# [What this task involves]
Beginning with the line below that contains "Expand the Zoom dropdown arrow" and ending with the line that contains "You are a computer-use", retype every line exactly. Pictures are not copied.

# [Data supplied]
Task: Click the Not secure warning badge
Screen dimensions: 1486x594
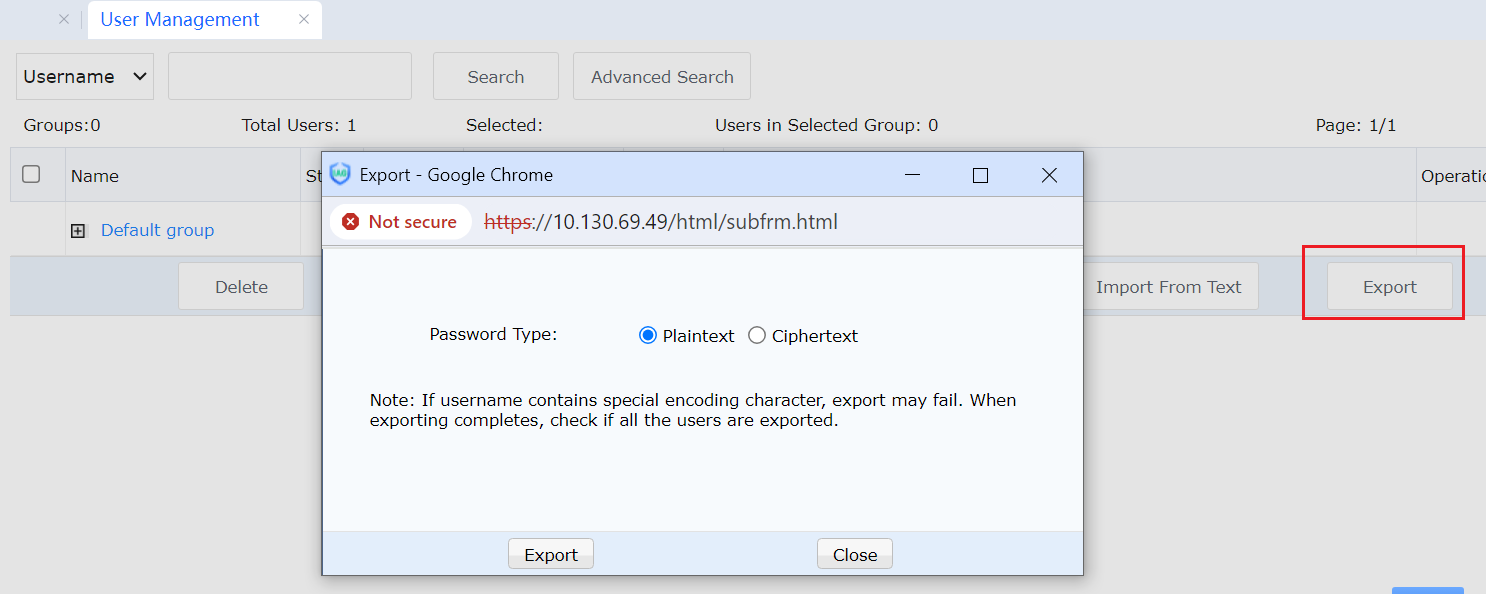Action: click(400, 222)
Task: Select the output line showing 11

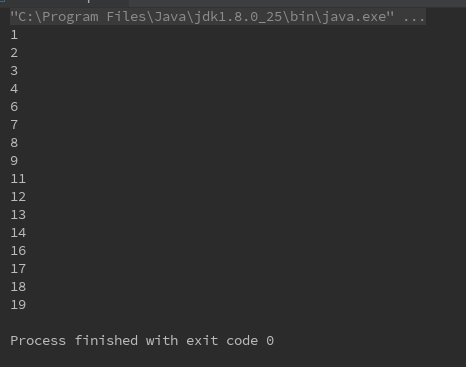Action: pyautogui.click(x=18, y=179)
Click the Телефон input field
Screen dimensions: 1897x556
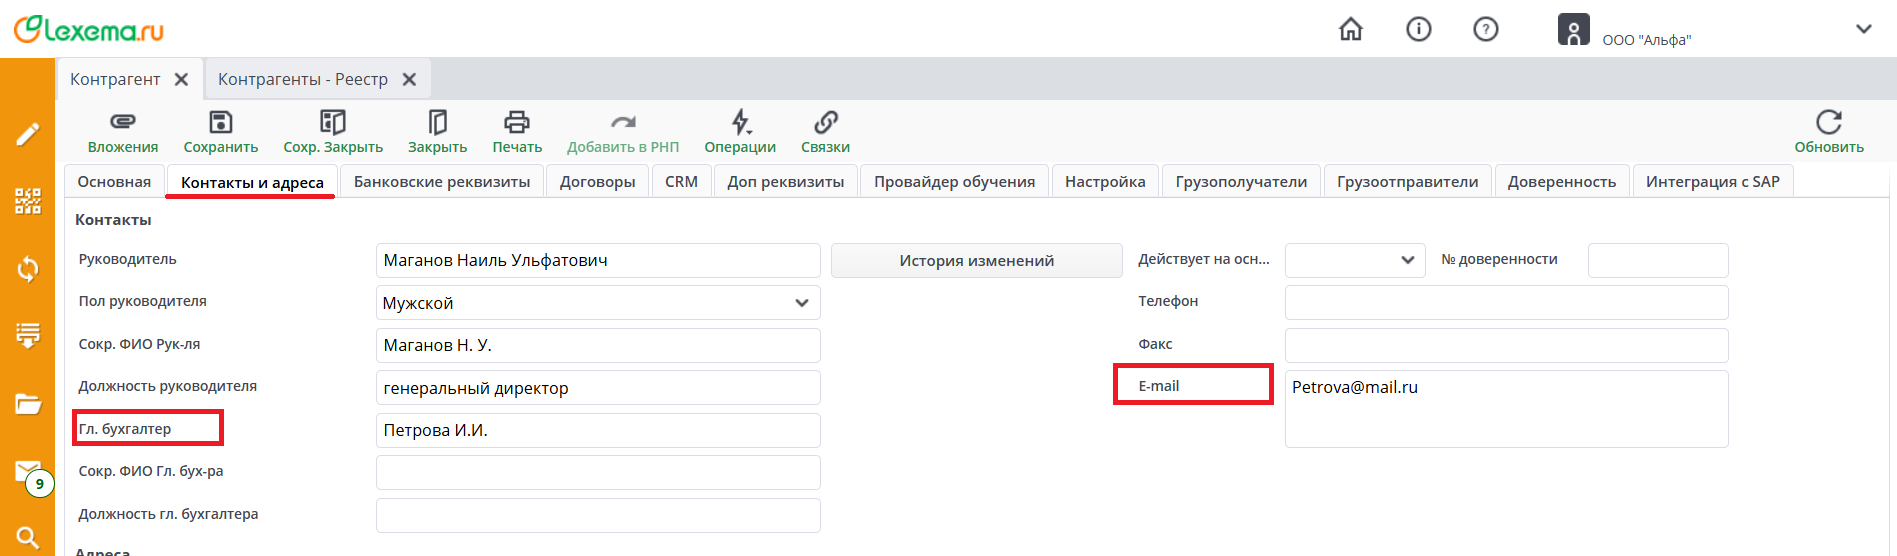pyautogui.click(x=1506, y=303)
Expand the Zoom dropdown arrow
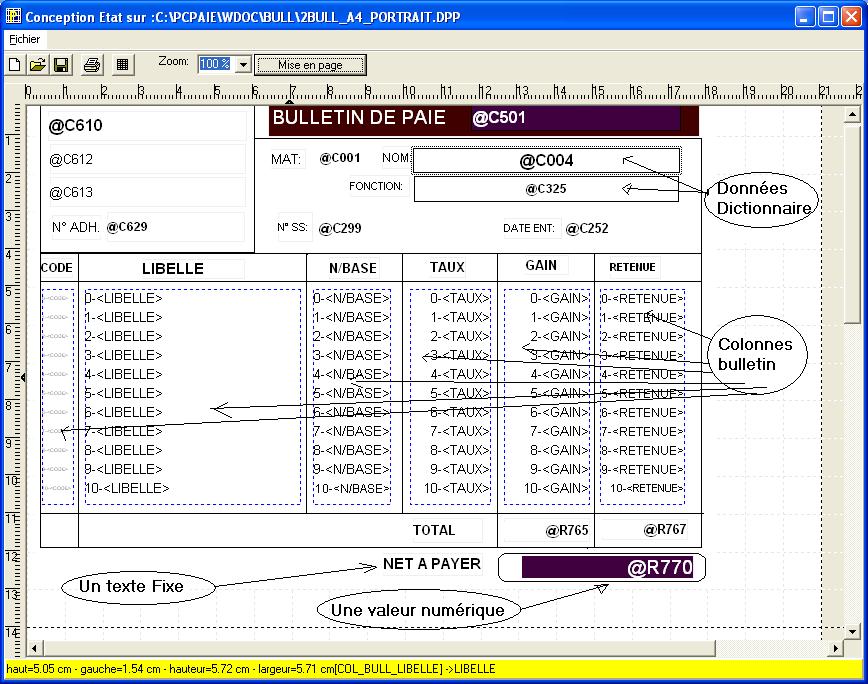The height and width of the screenshot is (684, 868). tap(242, 64)
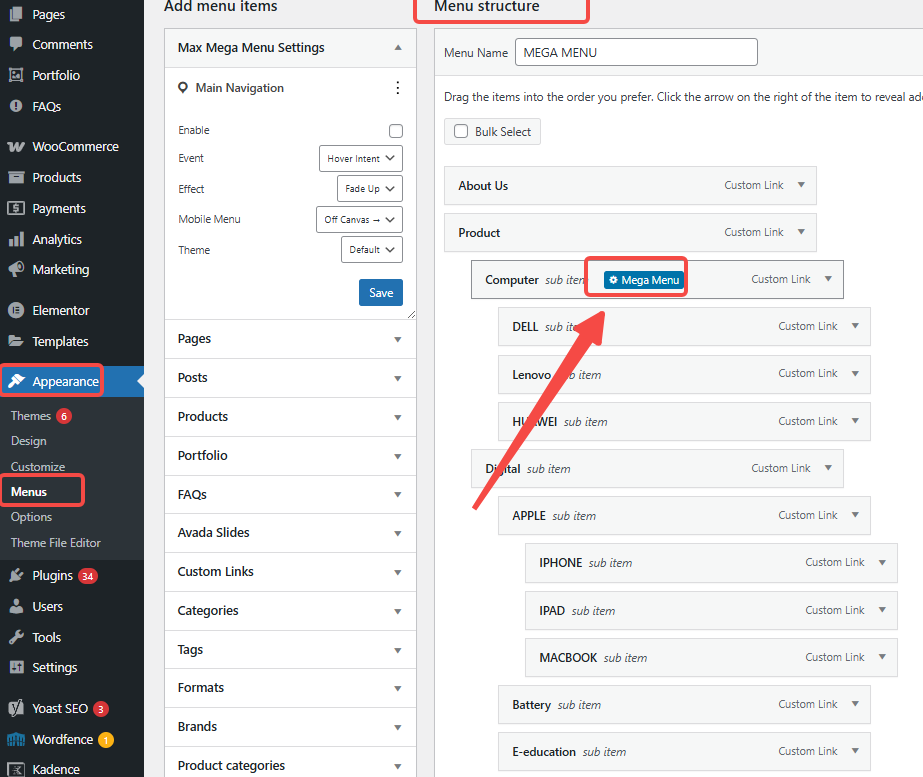Expand the About Us menu item arrow
This screenshot has height=777, width=923.
(x=801, y=185)
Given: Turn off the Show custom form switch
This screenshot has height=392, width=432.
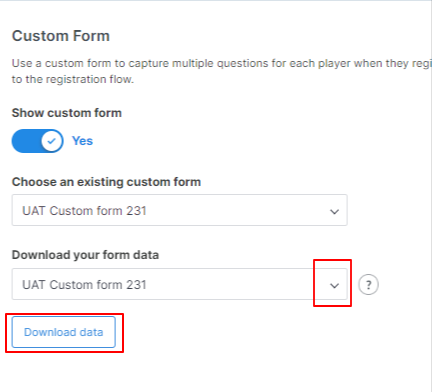Looking at the screenshot, I should pyautogui.click(x=38, y=141).
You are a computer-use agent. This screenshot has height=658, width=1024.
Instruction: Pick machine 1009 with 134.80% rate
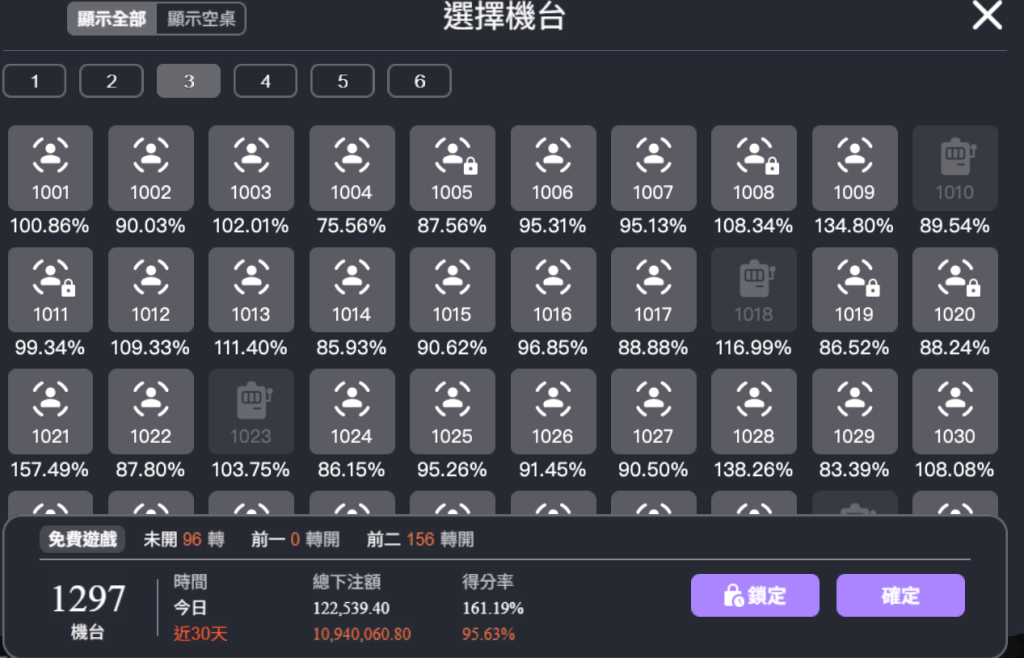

# [Problem solution]
Expand the Zoom dropdown arrow
The height and width of the screenshot is (684, 868). tap(242, 64)
Expand the About Us menu item arrow
This screenshot has height=777, width=923.
(x=801, y=185)
Given: Turn off the Show custom form switch
This screenshot has height=392, width=432.
Looking at the screenshot, I should pyautogui.click(x=38, y=141).
You are a computer-use agent. This screenshot has height=658, width=1024.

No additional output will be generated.